Indices opened on a subdued note and remained rangebound for most part of the day. However, sharp selling activity emerged in the afternoon and took the indices below 200 DMA levels, which is a bearish sign.

** DMA[[Moving average data is used to create charts that show whether a stock's price is trending up or down. They can be used to track daily, weekly, or monthly patterns. Each new day's (or week's or month's) numbers are added to the average and the oldest numbers are dropped; thus, the average "moves" over time. In general, the shorter the time frame used, the more volatile the prices will appear, so, for example, 20 day moving average lines tend to move up and down more than 200 day moving average lines.]]

National Stock Exchange's Nifty ended at 5459.85, down 77.30 points or 1.40 per cent. The broader index touched a high of 5560.30 and low of 5443.65 in trade today.

Bombay Stock Exchange's Sensex was at 18210.58, down 258.78 points or 1.40 per cent. The 30-share index hit a high of 18569.21 and low of 18160.65 intraday.
BSE Midcap Index was down 0.95 per cent and BSE Smallcap Index moved 1.23 per cent lower.

Amongst the sectoral indices, BSE Realty Index was down 2.89 per cent, BSE Power Index declined 2.40 per cent and BSE FMCG Index slipped 1.82 per cent.
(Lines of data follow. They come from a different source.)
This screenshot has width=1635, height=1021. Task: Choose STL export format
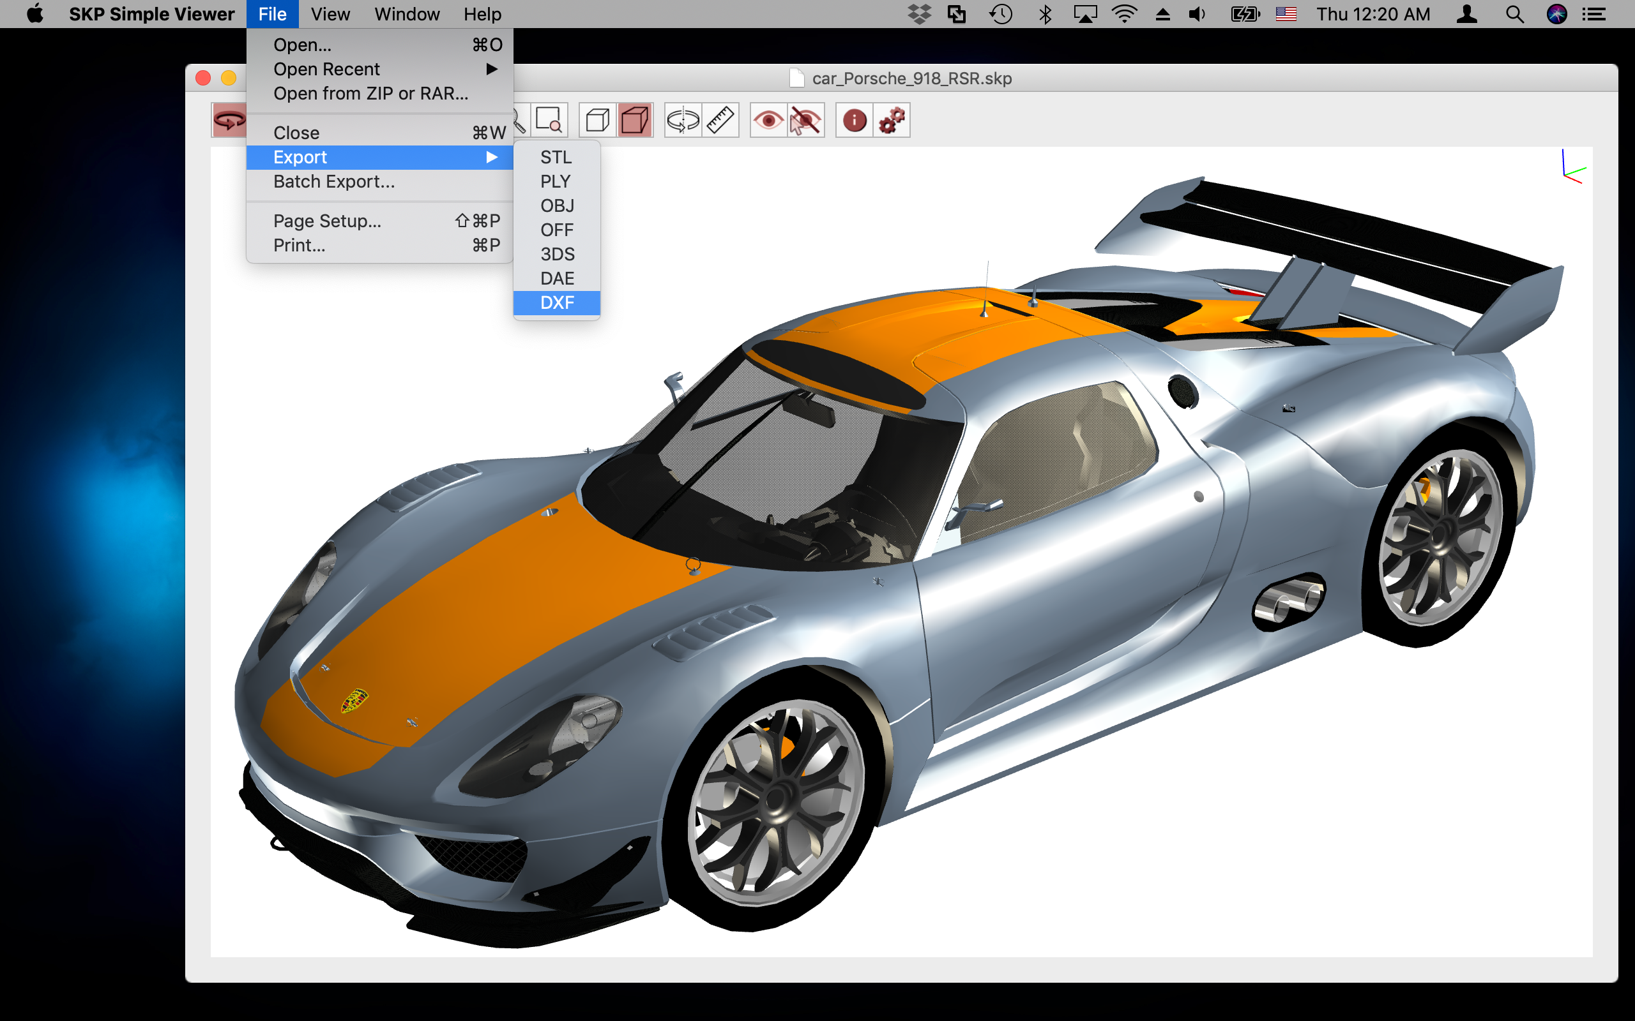pos(556,157)
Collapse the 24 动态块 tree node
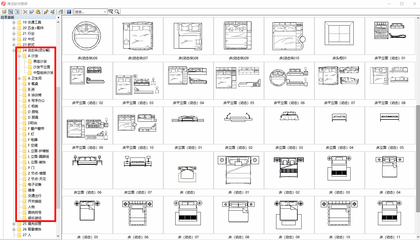The image size is (420, 240). [x=14, y=50]
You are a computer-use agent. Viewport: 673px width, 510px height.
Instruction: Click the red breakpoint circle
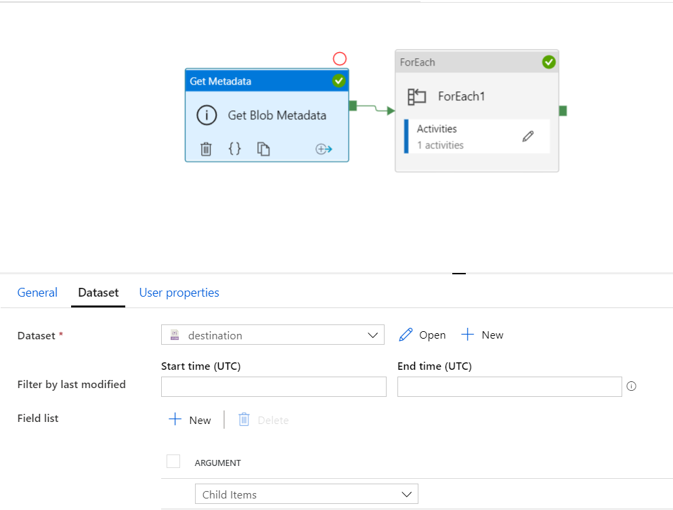(340, 59)
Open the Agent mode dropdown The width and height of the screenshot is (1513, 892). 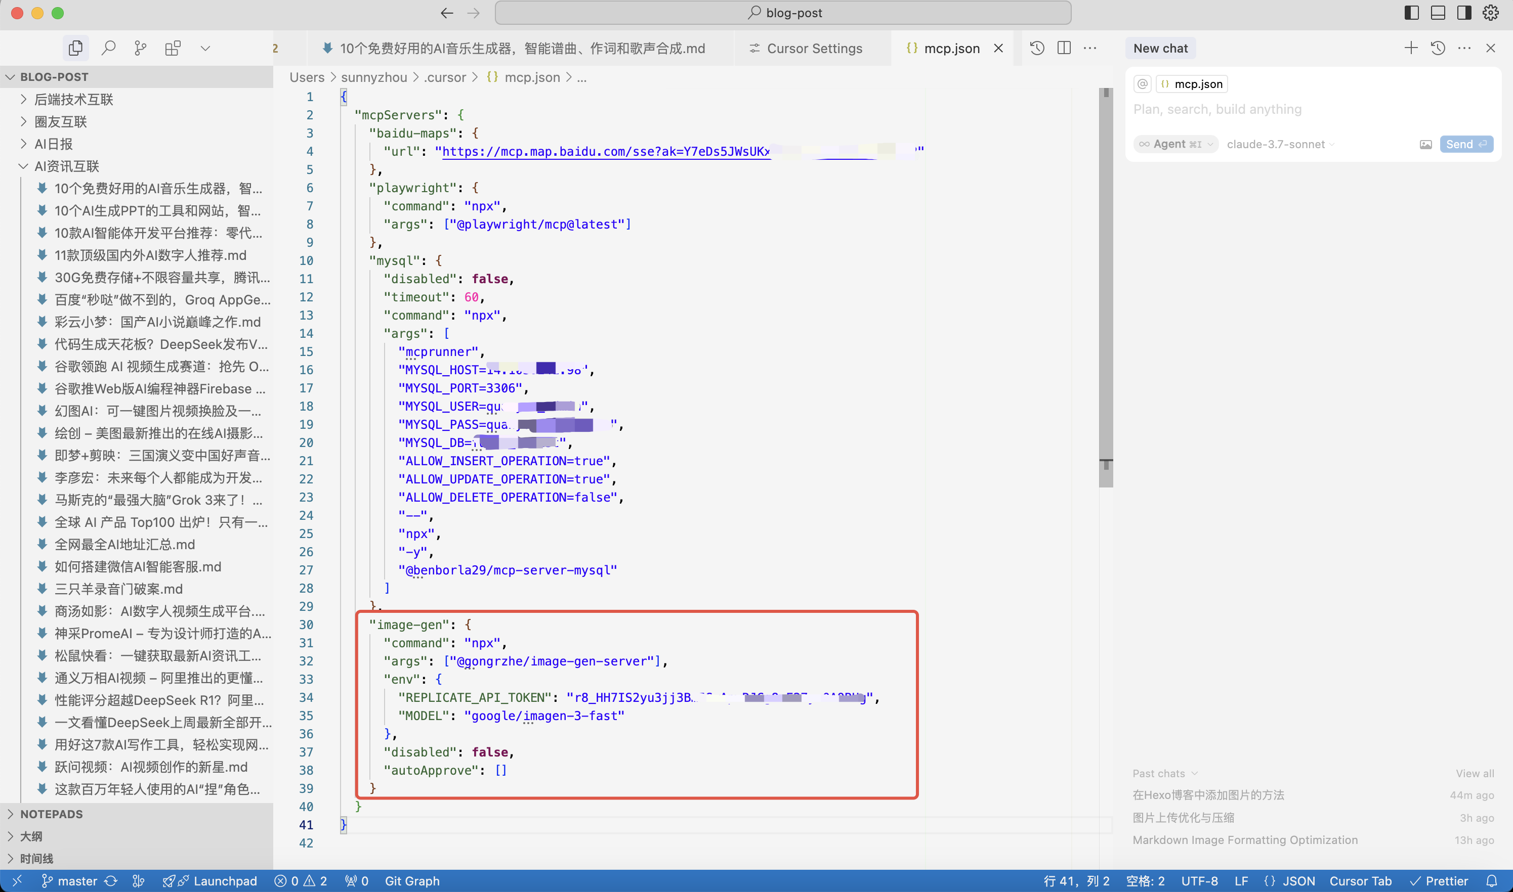1176,144
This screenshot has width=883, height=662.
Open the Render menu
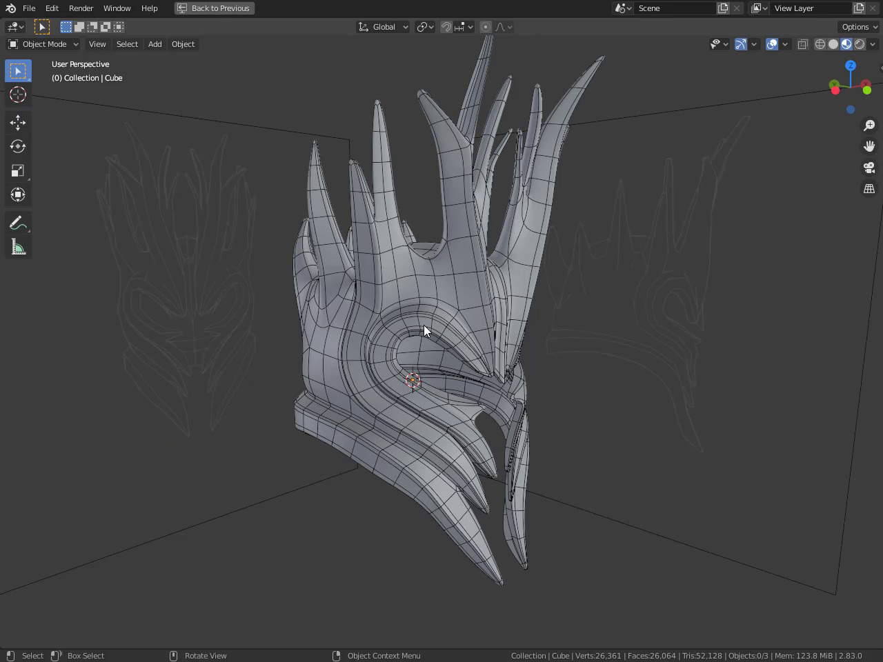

BSE Oil&gas Index ended 0.01 per cent up.

Ranbaxy Laboratories (-6.33%), Reliance Communications (-5.67%), Punjab National Bank (-5.53%), Tata Power (-5.08%) and Reliance Power (-4.91%) were the top Nifty losers.

Ranbaxy Laboratories was witnessing selling pressure after reports that that the federal prosecutors in the U.S have been negotiating a criminal and civil settlement with Ranbaxy and this could lead to Ranbaxy having to pay the penalt of about $ 1 billion.

Hero Honda (5.96%), Kotak Bank (2.30%), Maruti (0.76%), GAIL (0.55%) and Reliance Industries (0.18%) were the only gainers.

Market breadth was negative on the BSE with 1861 losers against 901 gainers.

European markets were down on profit booking and the Wall Street is also likely to follow suit. At 5:10 pm IST; Dow Jones futures was down 0.35 per cent, S&P 500 declined 0.43 per cent and Nasdaq moved 0.39 per cent lower.

Fear the bear : Markets Injured

Here comes a lot of disappointment and stress amidst what seems to be a depressing phase for the Indian economy and its investors as a whole. All the sectors continue to be beaten down inevitably restricting growth prospects of the economy. What rides this fall-down is the clear adamant attitude exhibited by the policy makers who have decided to rein in prices, sacrificing economic growth.

As I quote - "There is a possibility of another 10% correction in the Indian market near-term, as the impact of the RBI's rate hike sets in," said Saurabh Mukherjea, Head of Equities, Ambit Capital.

India's Sensex is the worst performer in Asia this year with a 10% loss after returning 17% last year. Investors worry that steep valuations, possible slowdown of the economy, could squeeze corporate earnings . A 20% fall in key indices is broadly accepted as a bear market. The BSE's 30-share Sensex fell 65.33 or 0.35%, to 18469, extending losses for the eight straight day. The NSE's 50-share Nifty dropped 28.10 points or 0.50%, to 5537.15.

The RBI on Tuesday raised the rates for the ninth time in 13 months to fight inflation that is well above the comfort level. Governor Duvvuri Subbarao said, "Inflation is inimical to sustained growth as it harms investment by creating uncertainty. Bringing them down, therefore, even at the cost of some growth in the short-run, should take precedence."

Economic growth forecast for this year is at 8%, down from 8.6% last year. Foreign funds have pulled out close to 2,000 crore in the last few days, including Wednesday's provisional figures.

But, a sustained economic growth requires some tough measures to cool prices. An economic slowdown now is needed to control inflation and investors may need to brace for some pain in the short-term. Thank You!